=== What the task asks ===
Carry on the article about perampanel's effect on insomnia and anxiety in epilepsy, starting after its final sentence.

Epilepsy Drug Reduces Anxiety and Insomnia Symptoms


New data finds perampanel lowers Insomnia Severity Index scores in patients.

Sang-ahm Lee, MD, PhD

Sang-ahm Lee, MD, PhD

This article, "Perampanel May Improve Insomnia in Patients With Epilepsy and Anxiety," was originally published in NeurologyLive.

A new epilepsy treatment might improve both insomnia and anxiety symptoms.

The results from a study analyzing the effect of perampanel suggest the non-competitive α-amino-3-hydroxy-5-methyl-4-isoxazole propionic acid (AMPA) receptor antagonist suggest the treatment may improve insomnia by decreasing anxiety in patients with epilepsy.

Furthermore, the findings imply that the drug should be considered for treating patients who suffer from both insomnia and anxiety.

Perampanel was observed to be associated with lowered Insomnia Severity Index (ISI) scores in patients with anxiety (B = -5.909; P = .001), but did not demonstrate a significant effect in those without anxiety (P = .431).

There was a clinically significant interaction between anxiety-by-perampanel and insomnia on the analysis of covariance (P = .029).

The data, collected by researchers from Asan Medical Center and Pusan National University Yangsan Hospital, including Sang-ahm Lee, MD, PhD, of Asan’s department of neurology, were accepted to be presented the American Academy of Neurology (AAN) 2020 Annual Meeting.

The cross-sectional study, conducted at Asan Medical Center, aimed to analyze the effect of perampanel on insomnia in 126 patients with epilepsy. Researchers used questionnaires to gain data on ISI, Patient Health Questionnaire-9 (PHQ-9), Generalized Anxiety Disorder-7 (GAD-7), Epworth Sleepiness Scale (ESS), and sleep apnea (STOP-BANG).

Co-variables such as the basic profile of the participants and epilepsy-related factors were included in the study. Those who received perampanel for more than 16 weeks were labeled into the “On-perampanel” group, while those who did not receive the drug were placed into the “No-perampanel” group.

Researchers calculated the correlation between perampanel usage and insomnia through univariate analysis.

=== Information shown ===
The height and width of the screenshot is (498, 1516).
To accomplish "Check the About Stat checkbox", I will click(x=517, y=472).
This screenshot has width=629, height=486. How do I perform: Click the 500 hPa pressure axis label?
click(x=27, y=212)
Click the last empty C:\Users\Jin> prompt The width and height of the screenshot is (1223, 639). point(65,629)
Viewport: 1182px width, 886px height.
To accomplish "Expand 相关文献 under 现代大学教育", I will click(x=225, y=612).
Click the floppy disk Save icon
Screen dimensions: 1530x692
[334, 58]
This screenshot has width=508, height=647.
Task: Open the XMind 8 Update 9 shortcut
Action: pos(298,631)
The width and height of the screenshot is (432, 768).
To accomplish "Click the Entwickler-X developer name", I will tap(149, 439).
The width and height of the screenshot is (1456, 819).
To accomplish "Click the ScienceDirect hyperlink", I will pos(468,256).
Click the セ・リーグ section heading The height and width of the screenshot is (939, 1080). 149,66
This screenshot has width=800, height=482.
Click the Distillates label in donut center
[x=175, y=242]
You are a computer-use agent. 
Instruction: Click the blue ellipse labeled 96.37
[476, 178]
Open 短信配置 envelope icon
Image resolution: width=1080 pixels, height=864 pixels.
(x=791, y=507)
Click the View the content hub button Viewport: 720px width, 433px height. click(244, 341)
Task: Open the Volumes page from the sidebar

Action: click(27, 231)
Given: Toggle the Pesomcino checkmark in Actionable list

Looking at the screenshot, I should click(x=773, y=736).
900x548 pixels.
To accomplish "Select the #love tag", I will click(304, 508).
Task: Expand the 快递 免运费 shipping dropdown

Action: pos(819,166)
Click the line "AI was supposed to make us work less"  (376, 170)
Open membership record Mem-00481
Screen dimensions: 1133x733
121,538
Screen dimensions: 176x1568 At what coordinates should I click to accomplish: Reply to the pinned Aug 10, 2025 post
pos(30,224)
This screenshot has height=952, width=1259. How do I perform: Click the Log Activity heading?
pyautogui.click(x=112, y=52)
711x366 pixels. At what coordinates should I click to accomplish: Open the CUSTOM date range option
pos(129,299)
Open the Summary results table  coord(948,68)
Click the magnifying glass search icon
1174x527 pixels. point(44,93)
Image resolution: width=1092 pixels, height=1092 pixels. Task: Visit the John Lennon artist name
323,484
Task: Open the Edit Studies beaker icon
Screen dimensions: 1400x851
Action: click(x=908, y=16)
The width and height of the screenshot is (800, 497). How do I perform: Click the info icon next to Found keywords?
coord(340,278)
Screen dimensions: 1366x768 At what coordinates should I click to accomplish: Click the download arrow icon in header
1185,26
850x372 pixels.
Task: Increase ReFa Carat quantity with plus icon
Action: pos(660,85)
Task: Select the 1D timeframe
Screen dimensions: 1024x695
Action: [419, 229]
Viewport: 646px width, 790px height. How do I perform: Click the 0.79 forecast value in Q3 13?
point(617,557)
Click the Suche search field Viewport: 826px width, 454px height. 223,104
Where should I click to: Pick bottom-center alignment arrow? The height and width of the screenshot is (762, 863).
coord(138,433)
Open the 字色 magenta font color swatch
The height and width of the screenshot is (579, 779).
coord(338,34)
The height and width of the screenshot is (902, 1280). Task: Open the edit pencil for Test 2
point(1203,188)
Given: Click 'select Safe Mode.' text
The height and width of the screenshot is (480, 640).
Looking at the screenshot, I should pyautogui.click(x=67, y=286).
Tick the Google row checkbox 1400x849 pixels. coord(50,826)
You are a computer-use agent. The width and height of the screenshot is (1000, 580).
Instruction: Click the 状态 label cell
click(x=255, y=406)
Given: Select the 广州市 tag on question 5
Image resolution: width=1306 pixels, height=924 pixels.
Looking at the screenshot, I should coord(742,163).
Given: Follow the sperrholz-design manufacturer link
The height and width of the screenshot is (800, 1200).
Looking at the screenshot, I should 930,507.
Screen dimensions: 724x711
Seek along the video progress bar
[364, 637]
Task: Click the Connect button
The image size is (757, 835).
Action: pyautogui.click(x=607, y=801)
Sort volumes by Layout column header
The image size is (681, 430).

=== Answer section ===
Additionally, multiple linear regression was done to analyze the factor correlating with insomnia while adjusting possible confounding factors.

Dependent variables were set with P <.1 on the univariate analysis while independent variables were set as ISI score. Analyzing interaction between perampanel and factors with P <.5 in multiple linear regression was done through an analysis of covariance.

Through multiple linear regression, PHQ-9 scores >10 (B = 5.515; P = .000), GAD-7 scores ≥7 (B = 4.515; P = .002) and perampanel use (B = -3.729; P = .003) showed correlation with ISI scores after the univariate analysis did not show correlation between ISI scores and perampanel (P = .46).

Perampanel has had a long run of tests for patients with epilepsy. It was previously approved by the FDA as adjunctive therapy for primary generalized tonic-clonic seizures (GTCS) in patients with epilepsy age 12 and older, as well as monotherapy for partial-onset seizures (POS) with or without secondary generalized seizures in patients with epilepsy age 12 and older.

Eisai recently released data in January 2020 demonstrating perampanel’s generally safe, well-tolerated, and efficacious profile in children with focal seizures (FS) with and without focal to bilateral tonic-clonic seizures (FBTCS) and GTCS.

At the 73rd annual meeting of the American Epilepsy Society (AES), December 6-10, 2019, Eisai presented data that showed perampanel displayed favorable retention rates and sustained efficacy for adolescents during routine clinical care.